24 July 2016

DARPA releases details on spectrum challenge

July 20, 2016 

The Defense Advanced Research Projects Agency has released information concerning its innovative challenge to help alleviate the electromagnetic spectrum.

The Spectrum Collaboration Challenge, announced in March with an eye toward ensuring military and civilian wireless devices will have unfettered access to the increasingly crowded and finite electromagnetic spectrum, will involve three year-long phases that begin in 2017. Teams that make it past the two preliminary events will mark the culmination of a championship event in 2019. A grand prize of $2 million is up for grabs for the team with the best software-defined radio solution that collaborates most effectively with a diversity of simultaneously operating radios in a manner that optimizes spectrum usage for the entire communicating ensemble, DARPA said in a release.

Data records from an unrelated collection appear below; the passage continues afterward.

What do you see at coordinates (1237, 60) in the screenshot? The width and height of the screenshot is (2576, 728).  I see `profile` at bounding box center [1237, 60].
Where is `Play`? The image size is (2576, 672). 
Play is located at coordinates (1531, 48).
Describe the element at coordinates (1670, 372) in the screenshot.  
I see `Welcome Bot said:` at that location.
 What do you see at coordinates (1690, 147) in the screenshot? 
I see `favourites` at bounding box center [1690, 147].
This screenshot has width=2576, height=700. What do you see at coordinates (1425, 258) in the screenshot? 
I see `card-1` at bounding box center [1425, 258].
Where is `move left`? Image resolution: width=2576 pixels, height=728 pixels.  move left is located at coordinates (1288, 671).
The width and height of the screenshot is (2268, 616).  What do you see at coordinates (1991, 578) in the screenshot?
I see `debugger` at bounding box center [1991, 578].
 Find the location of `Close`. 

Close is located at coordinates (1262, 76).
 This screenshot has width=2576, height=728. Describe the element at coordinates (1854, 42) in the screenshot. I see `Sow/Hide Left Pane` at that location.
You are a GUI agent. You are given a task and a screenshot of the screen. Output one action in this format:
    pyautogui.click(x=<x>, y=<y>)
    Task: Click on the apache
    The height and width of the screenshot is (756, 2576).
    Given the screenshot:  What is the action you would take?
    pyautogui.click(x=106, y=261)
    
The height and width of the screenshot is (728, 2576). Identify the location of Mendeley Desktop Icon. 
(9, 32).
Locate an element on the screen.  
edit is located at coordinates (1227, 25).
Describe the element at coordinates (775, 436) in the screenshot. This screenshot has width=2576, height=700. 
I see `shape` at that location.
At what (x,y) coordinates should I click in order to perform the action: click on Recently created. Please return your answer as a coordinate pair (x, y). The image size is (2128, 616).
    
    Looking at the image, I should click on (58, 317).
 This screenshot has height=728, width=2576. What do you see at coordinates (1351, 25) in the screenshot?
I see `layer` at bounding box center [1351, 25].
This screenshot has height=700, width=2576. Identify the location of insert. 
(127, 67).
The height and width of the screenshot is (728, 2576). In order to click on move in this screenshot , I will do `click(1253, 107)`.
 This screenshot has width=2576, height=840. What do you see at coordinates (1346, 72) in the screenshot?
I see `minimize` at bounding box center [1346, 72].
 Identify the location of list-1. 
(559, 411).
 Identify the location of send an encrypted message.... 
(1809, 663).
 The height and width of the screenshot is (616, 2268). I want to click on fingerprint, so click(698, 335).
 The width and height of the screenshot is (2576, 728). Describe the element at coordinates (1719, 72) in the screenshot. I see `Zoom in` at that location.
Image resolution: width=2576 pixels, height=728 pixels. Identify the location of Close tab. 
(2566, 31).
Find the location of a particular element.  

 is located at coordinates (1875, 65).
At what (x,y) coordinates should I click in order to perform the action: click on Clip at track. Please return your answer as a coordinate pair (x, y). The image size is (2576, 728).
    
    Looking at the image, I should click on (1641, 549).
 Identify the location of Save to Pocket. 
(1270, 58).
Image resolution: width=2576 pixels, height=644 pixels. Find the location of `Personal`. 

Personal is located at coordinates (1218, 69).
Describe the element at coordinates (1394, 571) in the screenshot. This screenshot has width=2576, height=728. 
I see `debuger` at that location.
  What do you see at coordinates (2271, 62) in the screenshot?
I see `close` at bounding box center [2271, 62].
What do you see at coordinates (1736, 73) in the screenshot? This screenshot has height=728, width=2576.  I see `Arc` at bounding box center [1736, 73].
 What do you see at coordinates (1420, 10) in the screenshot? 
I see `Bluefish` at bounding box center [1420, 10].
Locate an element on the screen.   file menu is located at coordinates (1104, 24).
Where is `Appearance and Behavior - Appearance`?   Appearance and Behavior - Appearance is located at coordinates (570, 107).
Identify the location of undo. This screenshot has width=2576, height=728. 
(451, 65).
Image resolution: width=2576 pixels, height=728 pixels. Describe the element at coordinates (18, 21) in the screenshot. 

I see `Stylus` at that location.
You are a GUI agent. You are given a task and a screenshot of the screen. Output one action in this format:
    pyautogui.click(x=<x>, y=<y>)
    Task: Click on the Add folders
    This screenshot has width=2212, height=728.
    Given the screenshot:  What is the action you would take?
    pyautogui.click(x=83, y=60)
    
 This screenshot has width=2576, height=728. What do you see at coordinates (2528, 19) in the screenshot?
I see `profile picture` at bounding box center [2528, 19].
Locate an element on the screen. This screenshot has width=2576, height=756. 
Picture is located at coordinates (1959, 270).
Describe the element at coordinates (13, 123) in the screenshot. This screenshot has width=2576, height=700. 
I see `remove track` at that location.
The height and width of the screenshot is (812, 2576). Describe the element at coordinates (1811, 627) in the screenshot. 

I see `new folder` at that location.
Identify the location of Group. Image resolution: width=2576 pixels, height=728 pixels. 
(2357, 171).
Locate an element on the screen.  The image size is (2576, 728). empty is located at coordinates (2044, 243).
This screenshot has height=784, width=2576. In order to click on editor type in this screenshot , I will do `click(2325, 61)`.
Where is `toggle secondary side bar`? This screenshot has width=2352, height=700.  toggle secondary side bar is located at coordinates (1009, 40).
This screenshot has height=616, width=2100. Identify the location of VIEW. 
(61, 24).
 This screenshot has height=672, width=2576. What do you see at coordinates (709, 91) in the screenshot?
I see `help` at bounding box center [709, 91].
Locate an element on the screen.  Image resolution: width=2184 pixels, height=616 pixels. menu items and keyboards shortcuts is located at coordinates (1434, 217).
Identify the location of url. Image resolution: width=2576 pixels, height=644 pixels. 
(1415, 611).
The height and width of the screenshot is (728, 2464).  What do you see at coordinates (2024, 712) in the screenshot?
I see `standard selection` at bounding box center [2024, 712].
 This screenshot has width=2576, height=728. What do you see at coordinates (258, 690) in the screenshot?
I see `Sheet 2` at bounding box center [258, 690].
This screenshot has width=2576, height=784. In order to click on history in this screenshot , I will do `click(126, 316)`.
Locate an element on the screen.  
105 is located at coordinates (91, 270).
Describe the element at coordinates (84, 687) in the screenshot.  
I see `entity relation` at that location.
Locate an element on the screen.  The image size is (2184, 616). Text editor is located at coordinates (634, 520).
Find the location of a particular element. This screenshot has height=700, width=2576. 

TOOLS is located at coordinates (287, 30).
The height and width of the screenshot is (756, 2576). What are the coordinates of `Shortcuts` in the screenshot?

Second place will walk away with $1 million and third $750,000.

The spectrum is finite, and many have been concerned that with the increasing amount of devices being introduced both in the military and civilian space, there will not be enough room for the government to perform essential tasks, such as national security, that rely on the EMS. “What I worry about right now is that the private demand for spectrum is going to exceed our ability to keep pace. We could, if we’re not careful, put some national systems at risk,” DoD CIO Terry Halvorsen told Congress in March.

“We want to radically accelerate the development of machine-learning technologies and strategies that will allow on-the-fly sharing of spectrum at machine timescales,” said Paul Tilghman, program manager for SC2.

DARPA released a pair of broad agency announcements on the FedBizOpps contracting website July 19 that outline program participation and information. The first notes two tracks participants can enter; participants in the proposal track will enter into a funded contract with DARPA while the open track will welcome a wide range of participants such as commercial companies, startups, universities, or even hackers, most of which have not partnered with DARPA previously. Teams in the open track must pass entrance hurdles demonstrating skills in software-defined radio and artificial intelligence techniques to secure a spot in the challenge. DARPA noted that participants in each track will be treated identically.

The second notice provides details on architectural needs for the completion that include scoring methodology, scenario development testing competitors’ collaborative strategies and tactics.

“I am very excited about agile spectral use in the future and ways we can start to think about the technologies that will help shift not just the military sector but maybe on someday the commercial sector to be much more efficient users of spectrum,” Stephen Welby, assistant secretary of defense for research and engineering, told Congress in April.

Welby also expressed his excitement for DARPA’s effort in this space referencing the challenge. “I am enormously excited about the initiatives that DARPA has started here in the last two weeks to set up prizes associated with very novel use of the spectrum … to think about new ways that we can architect our commercial and military systems to be really efficient users locally, regionally and globally to make the most use of the spectrum we have.”

Spectrum operations have become so critical for DoD that leadership has considered making it the 6th operational domain of warfare along with air, land, sea, space, and most recently, cyber. Breaking Defense reported late last year that Halvorsen’s office will be “’the Departmental lead for these efforts’ to explore a wide range of policy options for the electromagnetic spectrum, ‘to include the potential recognition of the EMS as a domain.’”

Noting that the spectrum must be auctioned off and shared with civilian partners, Maj Gen Sandra Finan, deputy CIO, C4 and information infrastructure, capabilities, at the Pentagon, echoed the sentiments of many that the department must be adaptive in its spectrum use. She also seconded Halvorsen that EMS should be an operational domain.

“I think that spectrum operations are so important that we ought to look at declaring the Electromagnetic Spectrum a domain because we are going to be operating offensively and defensively across that domain,” she said at the AFCEA Defensive Cyber Operations Symposium in Washington in April. “So I think that’s one of the most important things that we can see in the future.”

DARPA said it has also posted a special notice with details on competitor information as well as proposers days in August to answer questions of potential participants.